The USDA is rocking its comfortable relationship with some of its biggest constituents -- the National Cattlemen's Beef Association, for one -- with its announcement that nutritional labeling will be required beginning Jan. 1, 2012.
The new labels will detail the number of calories and the grams of total fat and saturated fat a product contains. Processed and prepared foods have long been required by the Food and Drug Administration to carry labels detailing the nutritional content, especially protein, fat and carbohydrates -- more recent requirements govern allergens, trans fatty acids, and soon, gluten content. But raw produce, fish, meat and poultry, have not fallen under the same requirements. In fact, the labeling of meat and poultry (but not fish) is governed by the U.S. Department of Agriculture.So, while many rules regarding meat labeling do exist, they're often confusing and unhelpful for all but the most educated consumer -- and even she might never know if, for instance, the chicken has been injected with salt water to make it seem plumper, or what is the fat content of a steak. "Natural" is famously a nonsense word; the USDA requirements state "a product containing no artificial ingredient or added color and is only minimally processed (a process which does not fundamentally alter the raw product) may be labeled natural. " "Free-range" chicken need not have ever actually seen the sky, if only the birds "have access to the outside."
Given the USDA's long history of serving up regulations that its constituent groups appreciate, this one isn't as well-loved. The NCBA complains in a statement that its members "wish USDA would have granted our request for an 18- to 24-month implementation period," pointing to the "significant new costs" associated with the rule.
Though the complaints are many, the requirements seem tame. The rules apply to "40 of the most popular cuts of meat and poultry products," including all ground or chopped meat and poultry -- hamburger and ground turkey, for instance -- and raw, single-ingredient cuts of meat such as whole and boneless chicken and turkey parts, steaks, beef roasts and ribs.
In addition to fat grams and calories, the labels of ground or chopped meat must also contain a fat percentage. Today, only the "lean percentage" must be listed; you've seen this in the grocery store meat market as "85% lean ground beef." As anyone who remembers third grade math knows, this translates to 15% fat; a number that may, however, escape the conscious mind of most shoppers. We're trained to see the awesomeness of 85% or 90% lean and not the fact that 15% or even 10% fat is quite a lot (great for a good beef chili though).

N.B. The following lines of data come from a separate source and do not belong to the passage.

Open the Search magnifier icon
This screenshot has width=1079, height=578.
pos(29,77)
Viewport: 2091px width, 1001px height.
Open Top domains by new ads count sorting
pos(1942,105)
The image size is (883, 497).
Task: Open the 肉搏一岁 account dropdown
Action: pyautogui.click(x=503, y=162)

As rules go, it's rather mild, and still doesn't address some key complaints of many sustainable agriculture activists; for instance, what sort of feed the animals ate (and whether GMOs were involved), how long were their lives and how humane was their slaughter. There's no rule that will detail "natural" additives like that chicken-plumping saline solution. But most importantly, it will illuminate fat and saturated fat content in a way that everyone can understand.
A wholesale revolution in meat and poultry processing, it's not. But it's a nice step in the right direction, and the timing shows that Secretary of Agriculture Tom Vilsack will stand up to the cattlemen's and poultry interests, at least a little, and that's heartening.